Plane passengers - CC / Flickr

Plane passengers - CC / Flickr

An article at Boing Boing caught my eye today – that United Airlines wants to charge obese passengers for two seats. The argument is a simple one: if you’re too large to fit into a seat you have to pay for a second one as you are inconveniencing the person sat beside you. I always seem to be sat beside fat people or men with bad limb geometry and this gets very frustrating.

But what could be done?

Ryanair and other cheap airlines are doing their best to find ways to most efficiently price their tickets – you have to pay extra to check in luggage, and Ryanair is even considering charging for the toilets. So why not go one step further and charge for extra weight around the waist?

This idea has a whole bunch of complications: what do you do about people who are obese due to a medical condition? The presentation of a medical certificate would solve that one. But what about tall people? They cannot help being tall but many overweight people can help being fat. The solution is not to charge by weight as such, but factoring in Body Mass Index instead. A normal ticket would be issued to those people that had a BMI of up to 25 (slightly above ‘Normal’). Thereafter each extra 1kg of person would result in 1kg of baggage allocation reduction. So an individual 15kg heavier than average BMI for their height would have to pay extra to bring luggage into the plane. A person 5kg above normal would get 10kg of baggage included etc.

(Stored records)
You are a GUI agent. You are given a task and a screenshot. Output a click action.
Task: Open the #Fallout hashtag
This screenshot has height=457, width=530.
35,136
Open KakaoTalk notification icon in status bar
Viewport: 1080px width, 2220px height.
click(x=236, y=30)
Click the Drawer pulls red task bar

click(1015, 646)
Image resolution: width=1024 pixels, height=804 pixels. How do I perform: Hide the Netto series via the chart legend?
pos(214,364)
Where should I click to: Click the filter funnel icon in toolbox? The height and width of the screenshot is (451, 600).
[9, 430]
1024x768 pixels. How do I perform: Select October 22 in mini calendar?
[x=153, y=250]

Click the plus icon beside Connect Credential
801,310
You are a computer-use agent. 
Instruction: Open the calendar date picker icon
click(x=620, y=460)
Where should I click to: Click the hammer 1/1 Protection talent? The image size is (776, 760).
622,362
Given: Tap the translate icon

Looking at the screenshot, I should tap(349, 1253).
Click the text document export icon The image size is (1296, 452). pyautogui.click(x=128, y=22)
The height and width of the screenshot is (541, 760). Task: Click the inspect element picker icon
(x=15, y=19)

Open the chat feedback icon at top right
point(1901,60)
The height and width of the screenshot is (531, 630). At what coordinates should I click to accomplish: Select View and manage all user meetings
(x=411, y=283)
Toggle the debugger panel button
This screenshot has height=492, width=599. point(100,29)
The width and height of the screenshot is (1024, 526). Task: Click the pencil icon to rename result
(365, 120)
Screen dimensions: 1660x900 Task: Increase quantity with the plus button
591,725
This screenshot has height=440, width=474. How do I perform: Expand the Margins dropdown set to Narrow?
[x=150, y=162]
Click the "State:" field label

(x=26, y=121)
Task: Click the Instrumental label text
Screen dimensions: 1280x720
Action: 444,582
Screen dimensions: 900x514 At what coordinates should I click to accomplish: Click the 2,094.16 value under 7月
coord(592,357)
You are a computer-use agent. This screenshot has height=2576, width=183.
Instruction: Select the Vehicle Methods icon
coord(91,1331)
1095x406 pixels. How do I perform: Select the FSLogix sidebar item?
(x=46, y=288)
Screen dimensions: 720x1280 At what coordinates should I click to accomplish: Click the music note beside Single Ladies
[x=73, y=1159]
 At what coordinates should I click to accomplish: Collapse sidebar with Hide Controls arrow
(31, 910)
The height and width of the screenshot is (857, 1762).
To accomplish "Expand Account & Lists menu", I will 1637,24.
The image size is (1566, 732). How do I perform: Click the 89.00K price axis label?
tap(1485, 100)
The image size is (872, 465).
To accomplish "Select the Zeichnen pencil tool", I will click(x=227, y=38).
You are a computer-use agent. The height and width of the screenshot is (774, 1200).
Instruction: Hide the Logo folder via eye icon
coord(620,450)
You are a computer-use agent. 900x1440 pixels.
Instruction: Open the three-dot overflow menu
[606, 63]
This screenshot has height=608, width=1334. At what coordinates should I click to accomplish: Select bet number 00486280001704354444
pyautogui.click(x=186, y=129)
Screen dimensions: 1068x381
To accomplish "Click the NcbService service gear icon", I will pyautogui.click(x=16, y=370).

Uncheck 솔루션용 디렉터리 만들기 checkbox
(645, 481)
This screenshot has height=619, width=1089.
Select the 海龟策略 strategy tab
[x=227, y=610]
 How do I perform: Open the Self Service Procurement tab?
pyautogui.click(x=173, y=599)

_YOUR TASKS_.
1. List every sentence in the piece on charging obese airline passengers that ends with a question mark.
2. From the piece on charging obese airline passengers, copy the passage from "Ryanair and other" up to and including "around the waist?".

_WRITTEN ANSWERS_.
1.
- But what could be done?
- So why not go one step further and charge for extra weight around the waist?
- This idea has a whole bunch of complications: what do you do about people who are obese due to a medical condition?
- But what about tall people?

2.
Ryanair and other cheap airlines are doing their best to find ways to most efficiently price their tickets – you have to pay extra to check in luggage, and Ryanair is even considering charging for the toilets. So why not go one step further and charge for extra weight around the waist?